---------- DATA PROVIDED ----------
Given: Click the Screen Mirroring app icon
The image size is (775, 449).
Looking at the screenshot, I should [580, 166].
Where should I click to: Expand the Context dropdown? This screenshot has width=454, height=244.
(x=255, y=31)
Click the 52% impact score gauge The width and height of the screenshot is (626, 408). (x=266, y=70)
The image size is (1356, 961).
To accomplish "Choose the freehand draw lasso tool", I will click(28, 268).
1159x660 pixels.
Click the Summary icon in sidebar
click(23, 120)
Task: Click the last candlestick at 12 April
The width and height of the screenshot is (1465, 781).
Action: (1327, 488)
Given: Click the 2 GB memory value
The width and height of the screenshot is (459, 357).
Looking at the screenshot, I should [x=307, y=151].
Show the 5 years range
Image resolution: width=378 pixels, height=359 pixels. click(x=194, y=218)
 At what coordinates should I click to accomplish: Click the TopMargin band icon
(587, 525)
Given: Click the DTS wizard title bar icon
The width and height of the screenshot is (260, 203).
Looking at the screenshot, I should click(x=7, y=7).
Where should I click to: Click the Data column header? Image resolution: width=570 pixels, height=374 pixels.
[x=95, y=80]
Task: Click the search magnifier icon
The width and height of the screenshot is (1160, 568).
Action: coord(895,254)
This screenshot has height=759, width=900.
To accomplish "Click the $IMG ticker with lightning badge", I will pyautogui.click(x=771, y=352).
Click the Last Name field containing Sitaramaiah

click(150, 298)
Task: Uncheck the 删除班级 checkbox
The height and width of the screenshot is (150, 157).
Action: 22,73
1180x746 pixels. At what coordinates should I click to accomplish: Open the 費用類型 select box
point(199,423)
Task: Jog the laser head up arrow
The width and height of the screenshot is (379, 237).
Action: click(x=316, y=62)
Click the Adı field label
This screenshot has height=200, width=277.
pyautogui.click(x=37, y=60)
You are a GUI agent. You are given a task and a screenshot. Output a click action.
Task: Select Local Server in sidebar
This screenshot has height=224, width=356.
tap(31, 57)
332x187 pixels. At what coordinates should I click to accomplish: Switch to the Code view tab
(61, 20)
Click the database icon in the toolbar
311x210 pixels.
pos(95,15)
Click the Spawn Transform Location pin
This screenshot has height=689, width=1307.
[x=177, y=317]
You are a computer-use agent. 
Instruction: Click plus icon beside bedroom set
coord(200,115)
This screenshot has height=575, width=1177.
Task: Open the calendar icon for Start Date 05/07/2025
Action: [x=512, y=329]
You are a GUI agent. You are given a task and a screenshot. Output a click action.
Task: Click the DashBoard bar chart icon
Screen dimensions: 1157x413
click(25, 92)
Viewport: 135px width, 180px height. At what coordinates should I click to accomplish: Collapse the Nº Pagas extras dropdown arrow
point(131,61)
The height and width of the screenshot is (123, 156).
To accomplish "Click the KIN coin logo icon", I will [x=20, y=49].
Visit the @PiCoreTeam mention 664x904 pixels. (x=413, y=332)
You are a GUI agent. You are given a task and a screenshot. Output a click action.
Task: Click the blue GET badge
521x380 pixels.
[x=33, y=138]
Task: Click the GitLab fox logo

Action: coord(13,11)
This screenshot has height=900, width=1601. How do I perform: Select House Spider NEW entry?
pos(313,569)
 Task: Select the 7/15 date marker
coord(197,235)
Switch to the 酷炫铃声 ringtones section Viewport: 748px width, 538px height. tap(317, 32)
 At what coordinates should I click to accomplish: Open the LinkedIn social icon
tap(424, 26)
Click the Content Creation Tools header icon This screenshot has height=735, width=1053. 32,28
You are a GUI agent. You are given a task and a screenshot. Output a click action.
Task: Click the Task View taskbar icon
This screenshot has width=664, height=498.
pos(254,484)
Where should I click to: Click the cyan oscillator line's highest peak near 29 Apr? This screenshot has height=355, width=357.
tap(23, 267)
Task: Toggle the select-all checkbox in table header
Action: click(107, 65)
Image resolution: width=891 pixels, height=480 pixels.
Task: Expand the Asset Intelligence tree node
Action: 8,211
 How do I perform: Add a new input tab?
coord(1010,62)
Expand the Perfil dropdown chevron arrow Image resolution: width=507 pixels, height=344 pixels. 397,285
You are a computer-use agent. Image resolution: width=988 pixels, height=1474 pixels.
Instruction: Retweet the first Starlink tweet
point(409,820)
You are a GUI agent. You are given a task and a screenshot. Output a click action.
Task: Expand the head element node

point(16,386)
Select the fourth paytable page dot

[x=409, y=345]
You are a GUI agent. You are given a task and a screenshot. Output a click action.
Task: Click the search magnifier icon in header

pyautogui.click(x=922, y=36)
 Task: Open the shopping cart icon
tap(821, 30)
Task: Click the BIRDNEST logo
----------
[TASK TO COMPLETE]: Search the data above for the string "computer" and copy each line that has it.

[ANSWER TO THIS PROBLEM]:
You are a computer-use agent. 
You are a computer-use agent. Image resolution: width=988 pixels, height=1474 pixels.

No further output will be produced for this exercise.